Pulgarín was traveling from Medellín to Santiago de Chile, where his beloved team will be playing against Chile’s Colo Colo team Tuesday at 6:30 p.m. Colombian time in theCopa Libertadores tournament. On Saturday afternoon in the southern Peruvian city of Arequipa, the minor in question, whose identity has not been released, took out a knife and mortally stabbed the 21-year-old, leaving another man injured.
His family, from the neighborhood Doce de Octubre, in Medellín, is shocked by the news. Jaime Pulgarín, his paternal grandfather told El Colombiano that “what happened still feels unreal to us.”
He added that Andrés, know as ‘Garra’ to his friends, was a “modest, happy young man who burnt off his energy traveling. He was a good boy.”
Andrés’ body is still in Peru due to ongoing procedures, but in order to repatriate his body, the family will have to pay something upward of 25 million pesos, or about $9,000 USD. Jaime lamented that they are a poor family without the necessary resources.
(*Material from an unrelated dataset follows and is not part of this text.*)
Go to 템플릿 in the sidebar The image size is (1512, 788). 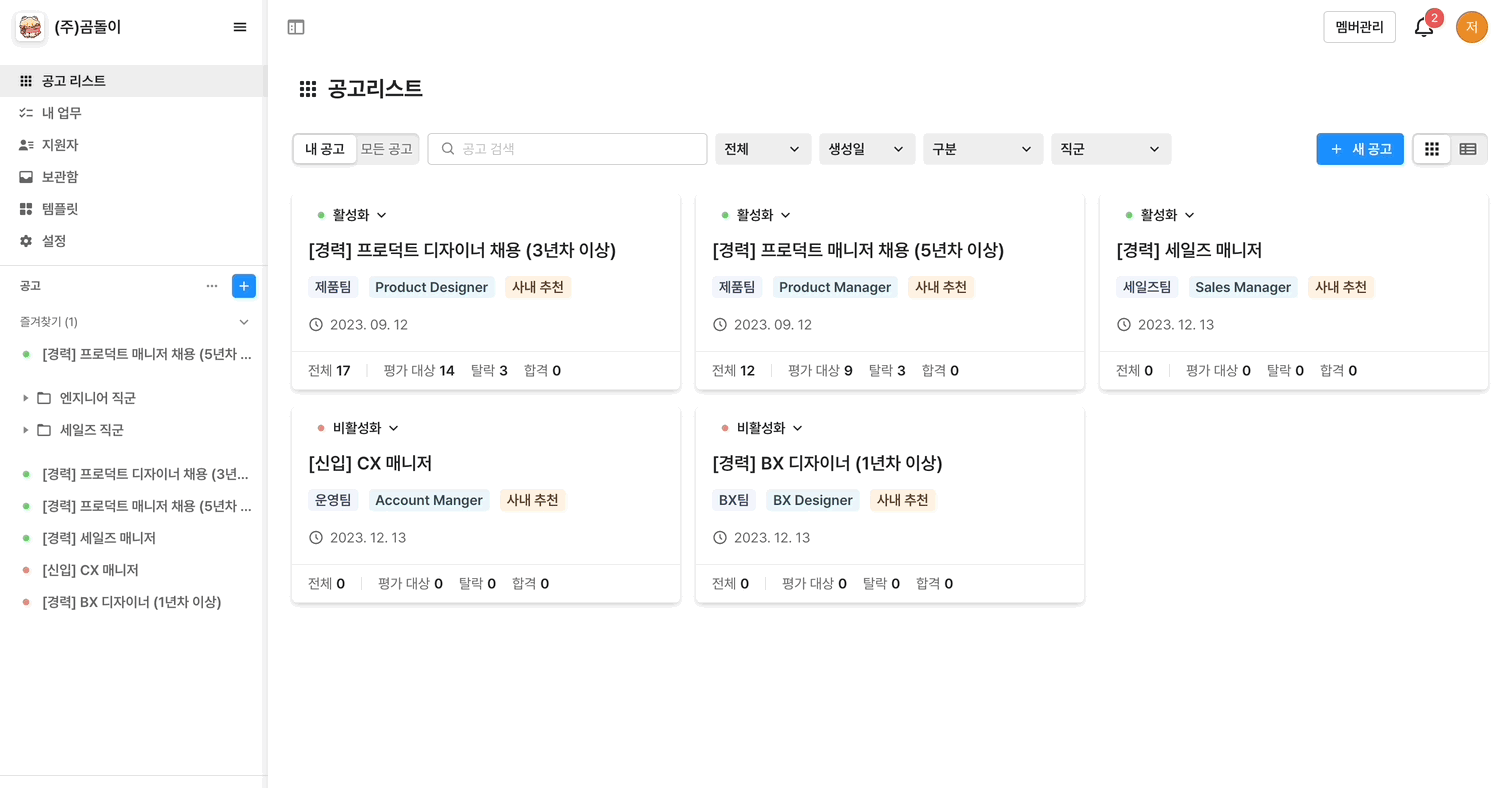[x=60, y=209]
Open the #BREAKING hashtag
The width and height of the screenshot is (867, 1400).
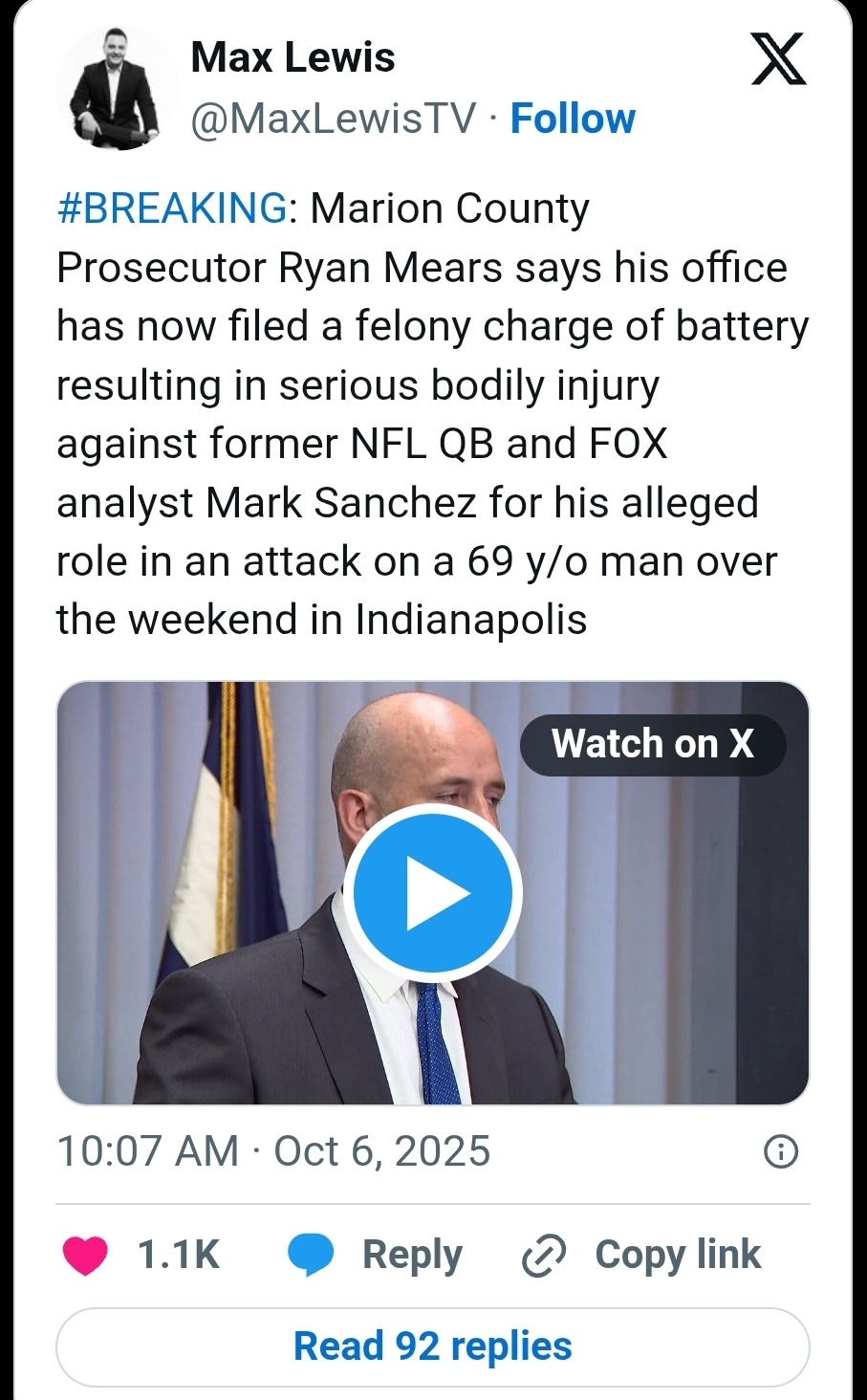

“We want to ask for help from the government and the community to be able to have our boy’s body in the city,” he said.
Violence between football fans is nothing new to Colombians, and has led to the creation of ‘El Plan Decenal de Fútbol’ (The Decade Plan of Football) which aims to eradicate violence both in and out of football stadiums. But why does ‘the beautiful game’ lead to so much violence? An Atlético Nacional supporter told Colombia’s Caracol news station that fighting in stadiums happens far too often in the country.
“There are generations that come with this obsession to fight, to get themselves killed for a logo or a shirt, but personally I don’t agree with them,” the fan told Caracol.
Unfortunately, it is this culture that creates these gangs of fanatical and violent supporters, or barras bravas, Spanish for “rowdy stands,” that end up in the news, as they have today with the death of Pulgarín.
The young Pulgarín was a member of a group of Atlético fans called the Doce de Octubre Stands, who condemned this football-related violence, writing on their Facebook group LosDelSur: “We don’t understand why these violent and intolerant events keep happening.
“At the end of the day, we are citizens of the same country united by a passion for sport,” the group wrote.